While saving plays an important financial role, it doesn’t come close to the wealth-building potential of investing in FTSE 100 stocks using an ISA.
The UK’s flagship index has enjoyed a stellar run of late, delivering an impressive 22.3% total return over the last 12 months.
But even when zooming out to the longer term, the average annual return is only 8%. That’s still double what most savings accounts currently offer. And with interest rates steadily being cut, this gap’s only going to get wider.
With that in mind, let’s explore how investors can use the FTSE 100 to target a seven-figure portfolio.
Unleashing the power of compounding
Assuming that the FTSE 100 continues to deliver an 8% annualised return in the long run, the journey to building a £1m ISA is simpler than ever. All an investor needs to do is steadily drip feed money into a low-cost index tracker each month. And wait.
Adding just £500 each month at this rate of return will mean a brand-new portfolio today will enter millionaire territory in around 34 years.
For the lucky few who can max out their annual ISA allowance with £1,667 a month, the timeline is shortened to just 21 years. By comparison, maxing out a Cash ISA offering only 3% will take a decade longer.
But investors can potentially speed up the wealth-building journey even further.
Please note that tax treatment depends on the individual circumstances of each client and may be subject to change in future. The content in this article is provided for information purposes only. It is not intended to be, neither does it constitute, any form of tax advice. Readers are responsible for carrying out their own due diligence and for obtaining professional advice before making any investment decisions.
Investing in the best
If an investor can identify which companies are worth buying and which ones to avoid, the journey to becoming an ISA millionaire can be drastically shortened. Just ask anyone whose been drip feeding money into the London Stock Exchange Group (LSE:LSEG).

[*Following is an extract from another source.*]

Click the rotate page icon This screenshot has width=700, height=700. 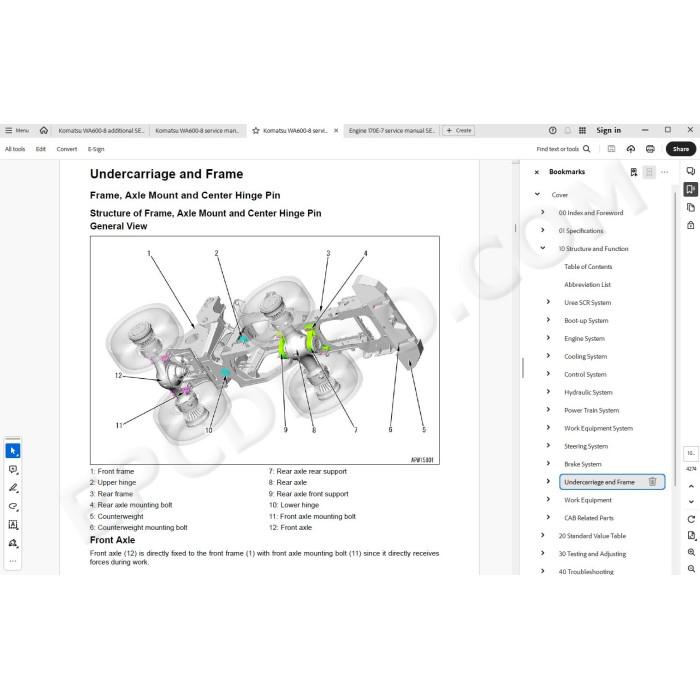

Over the last 15 years, the UK stock market operator and data analytics group has generated a total return of 1,302%. That’s the equivalent of 19.2% a year, enough to transform a £1,667 monthly investment into £1.7m!
Even with just £500 a month, investors who have been consistent since March 2011 are now sitting on half-a-million pounds. And if the compounding journey continues for another four years, they’ll have reached millionaire territory.

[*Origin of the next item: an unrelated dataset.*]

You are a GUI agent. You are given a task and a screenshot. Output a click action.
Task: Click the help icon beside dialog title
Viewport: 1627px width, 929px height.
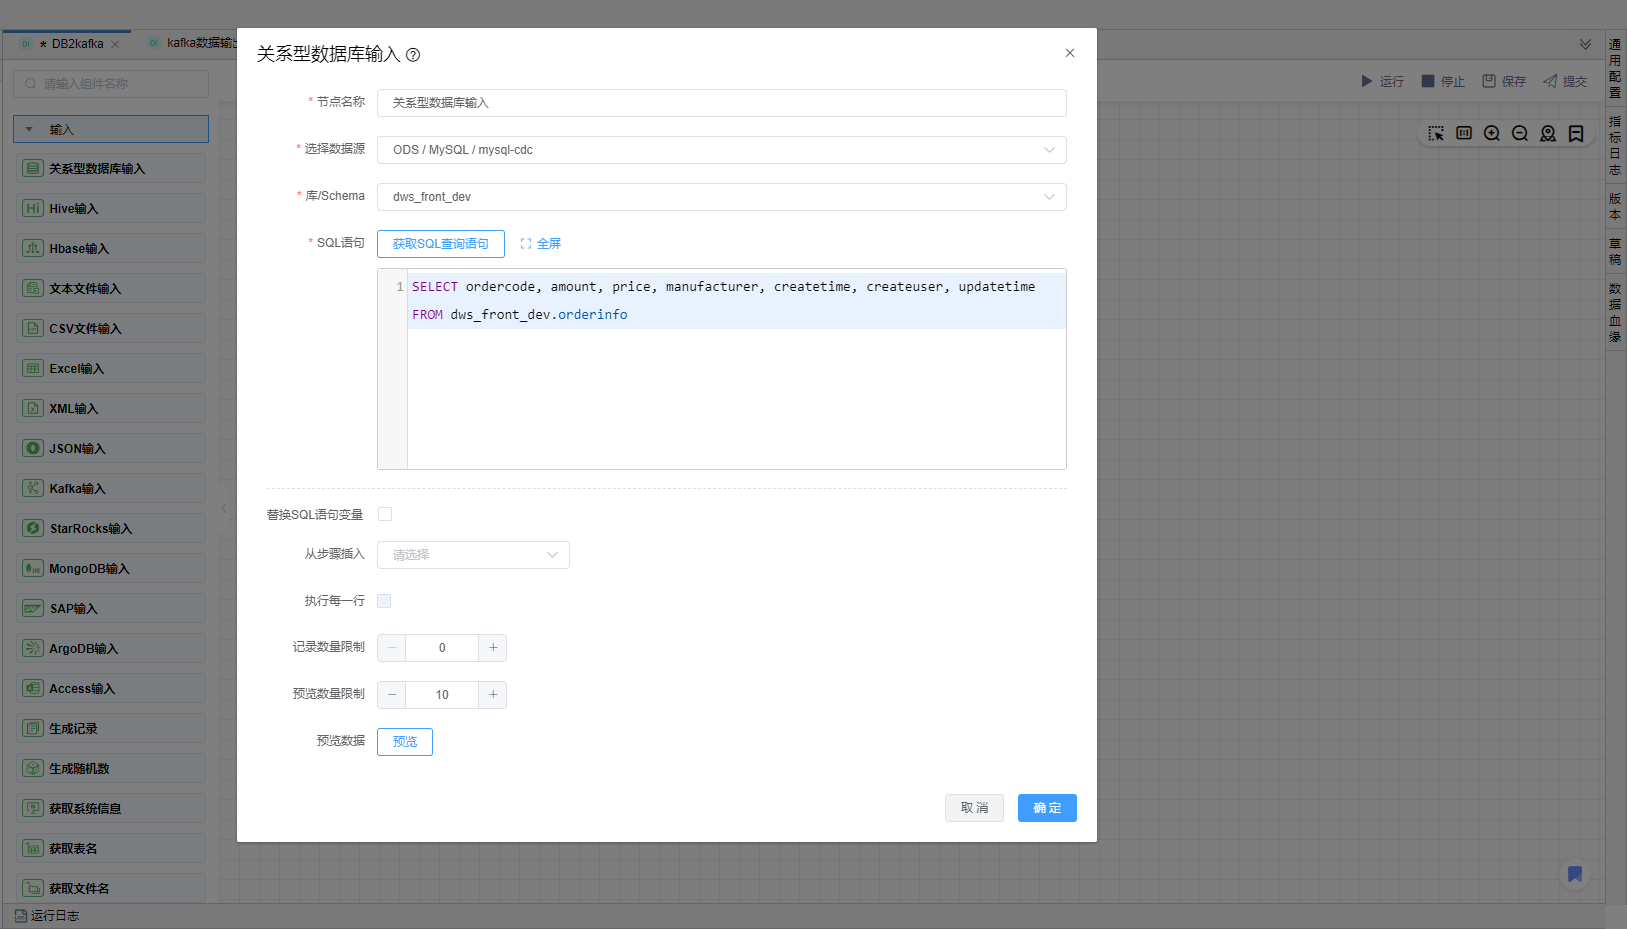(x=413, y=55)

So the question now is, should investors still consider this business for their ISAs in 2026?
Bull versus bear
While the UK IPO market has been soft in recent years, the London Stock Exchange Group has been busy diversifying into data analytics, unlocking impressive and recurring free cash flows in the process. And looking at the firm’s latest results, this strategy’s paying off nicely.
All segments of the business are still growing steadily, while the higher-margin analytics segment is gradually helping boost profitability. And yet, the share price has tumbled close to 20% over the last 12 months, creating what institutional investors believe is a buying opportunity.
However, unless the UK IPO market starts to pick up, the current trajectory of this business suggests data analytics will be responsible for most of the long-term growth. Yet with artificial intelligence (AI) becoming increasingly more capable, there’s growing uncertainty about the longevity of the current strategy – a critical risk that investors must carefully consider.
Nevertheless, with management making moves to adopt AI rather than be disrupted by it, these fears may prove to be overblown. And that’s why, despite the risk, investors may want to inspect this potential opportunity a little deeper.